Dealing with schema drift

‘Schema drift’ is where the columns in an input change over time. E.g.:

  • new columns are added
  • existing columns are deleted
  • the column order changes

It can be a real nuisance for transformations that you run regularly.

In Easy Data Transform you can handle this using Stack. But this can be quite tedious to do.

So we are adding a new Schema feature to inputs in v2. This gives you the option to store an ordered list of column names with each input and say what you want to do if the input does not match the schema.

  • add missing columns (in the schema, but not in the input) with empty values
  • rearrange input columns into the same order as the schema
  • add or ignore extra columns (in the input, but not in the schema)
  • stop with an error

We hope to have a beta version that customers can try in not too long.

5 Likes

now you just teasing us

My take on Rearrange

  1. will be very helpful , but you will have to show the user the existing column order also to help
  2. Give the option to enter ‘dummy’ column with ‘dummy’ value so in case a column is deleted , user can insert that too , to maintain integrity in calculation downstream.

Yes, still thinking about that.

That has already been added.

image

oooh la la ! I am now looking forward to the big bad beta , which I hope is paid !

This looks fantastic. Looking forward to v2.

1 Like

I can’t stop thinking about this, as schema drift is quite an issue for me. But as my situation is more working towards pretty big/complex schemas:

Can we have this as a transform please??? Check the data set against a given schema?

Would be just so great.

You can do that by using Stack transform.

  1. Have a clipboard input with only header i.e your schema like column names
  2. Input your data file, have a Sample transform and set only for few records (even 1 record is enough)
  3. Stack them together using Stack transform
  4. Values for the same column header will fall into their respective columns
  5. Any column which does not match will get added to the right

This way you will know your schema drift.

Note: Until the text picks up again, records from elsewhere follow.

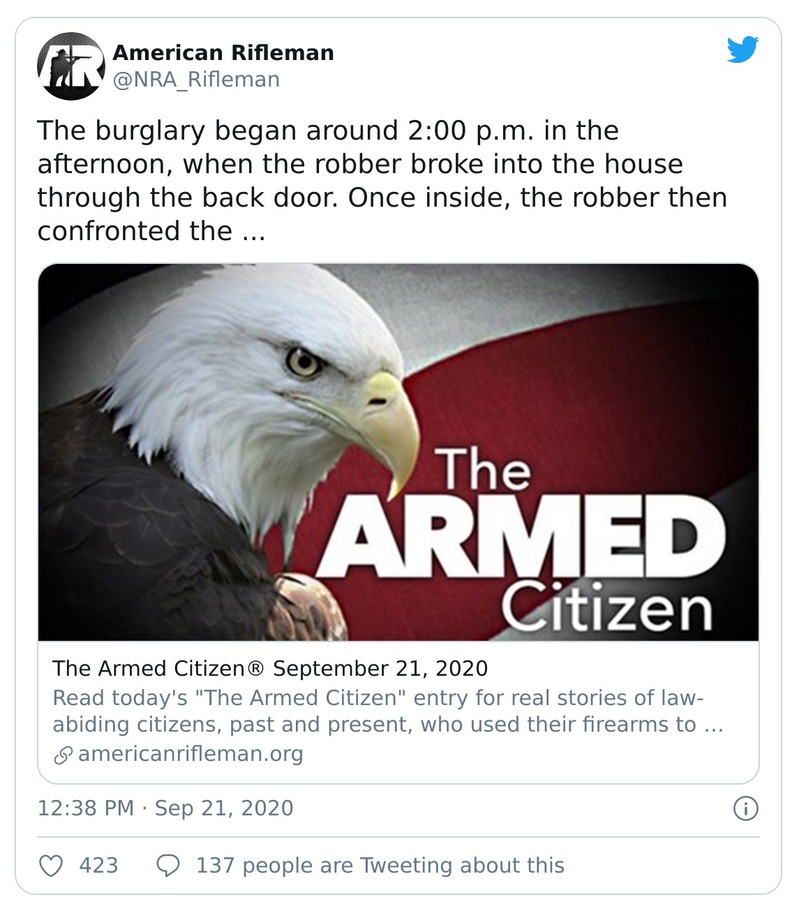Screen dimensions: 799x911
Task: Open the American Rifleman display name
Action: pos(223,53)
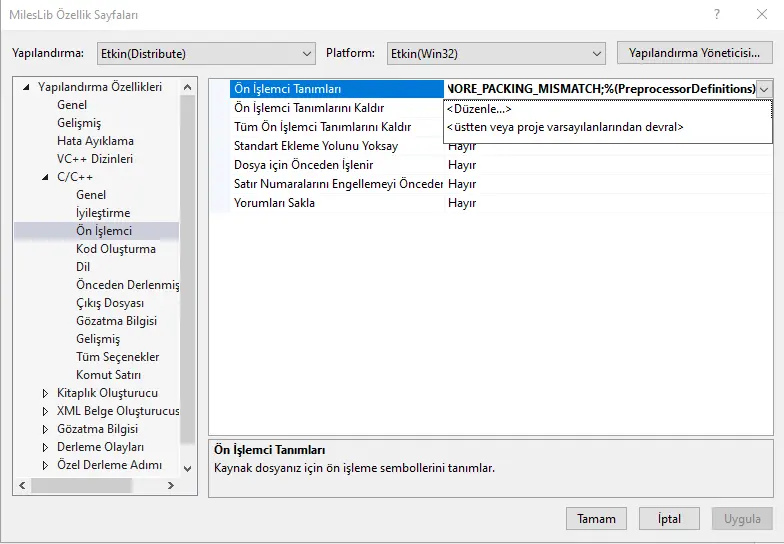Click the tree's vertical scrollbar down arrow
Viewport: 784px width, 544px height.
click(x=187, y=467)
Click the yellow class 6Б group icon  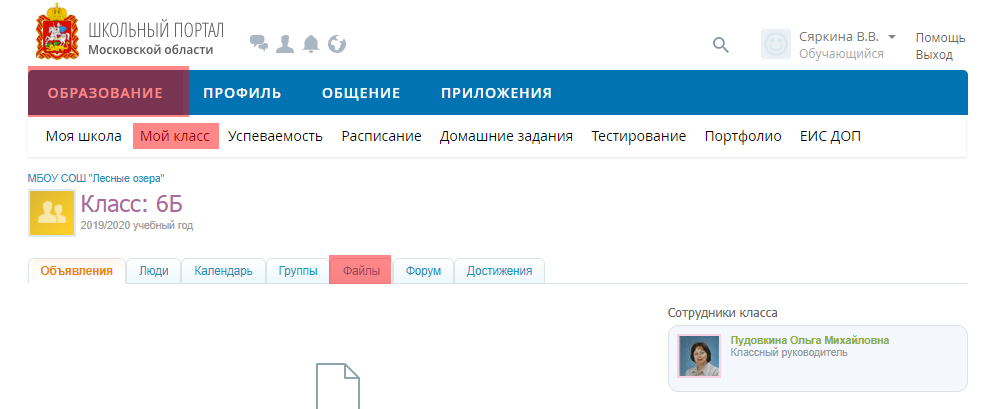(x=52, y=213)
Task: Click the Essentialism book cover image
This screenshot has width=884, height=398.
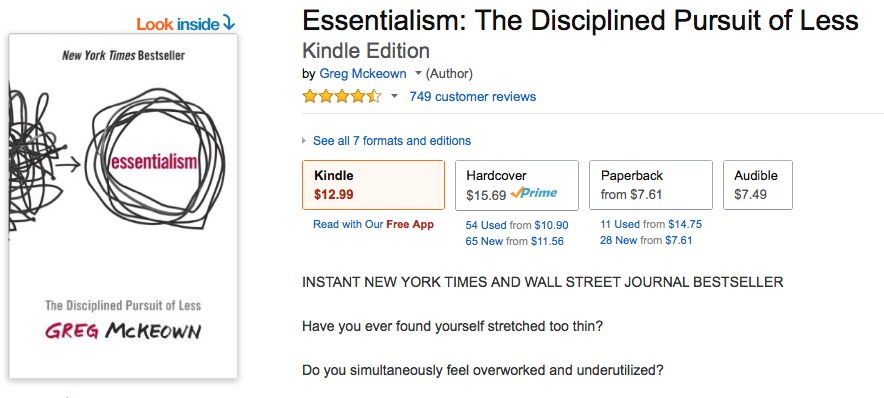Action: (x=123, y=206)
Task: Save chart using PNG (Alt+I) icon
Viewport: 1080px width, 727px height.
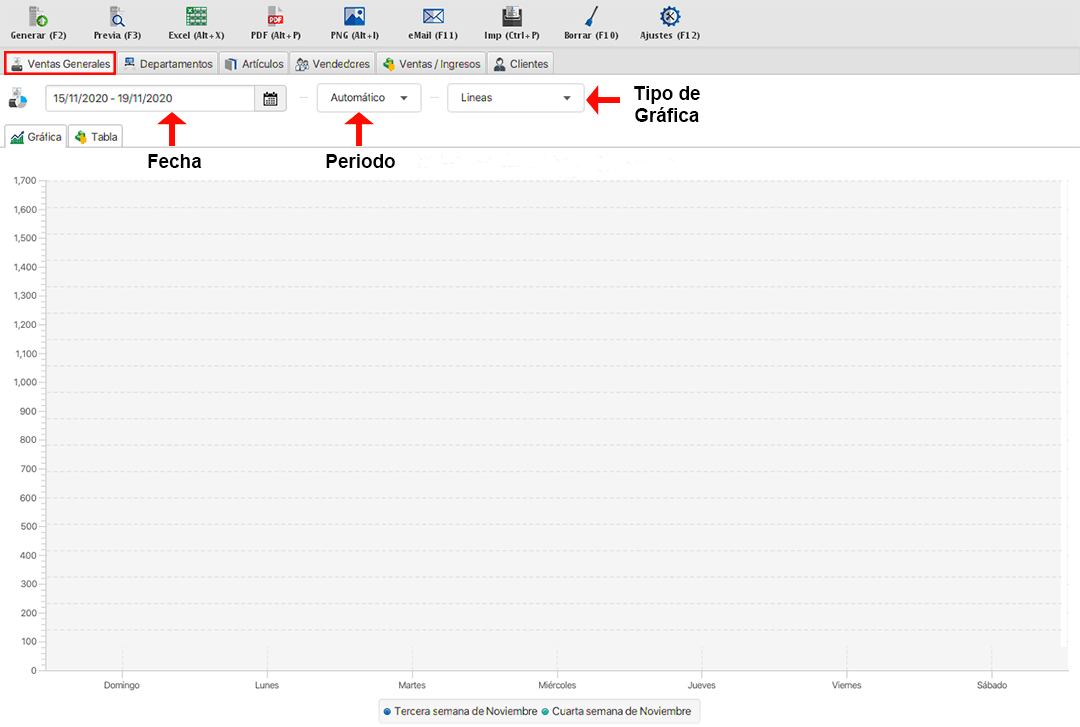Action: [x=354, y=17]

As @Anonymous says, you can Stack columns by name. But the new schema versioning feature built into inputs should be more powerful and easier to use. Have you tried it?

yes, I know and tried it.
The new schema on import is so much more powerful and helpful! But as I said: I am more often working towards a given schema. The import schema does not help too much on this.

You could set Verify to fail if you don’t end up with the expected column names.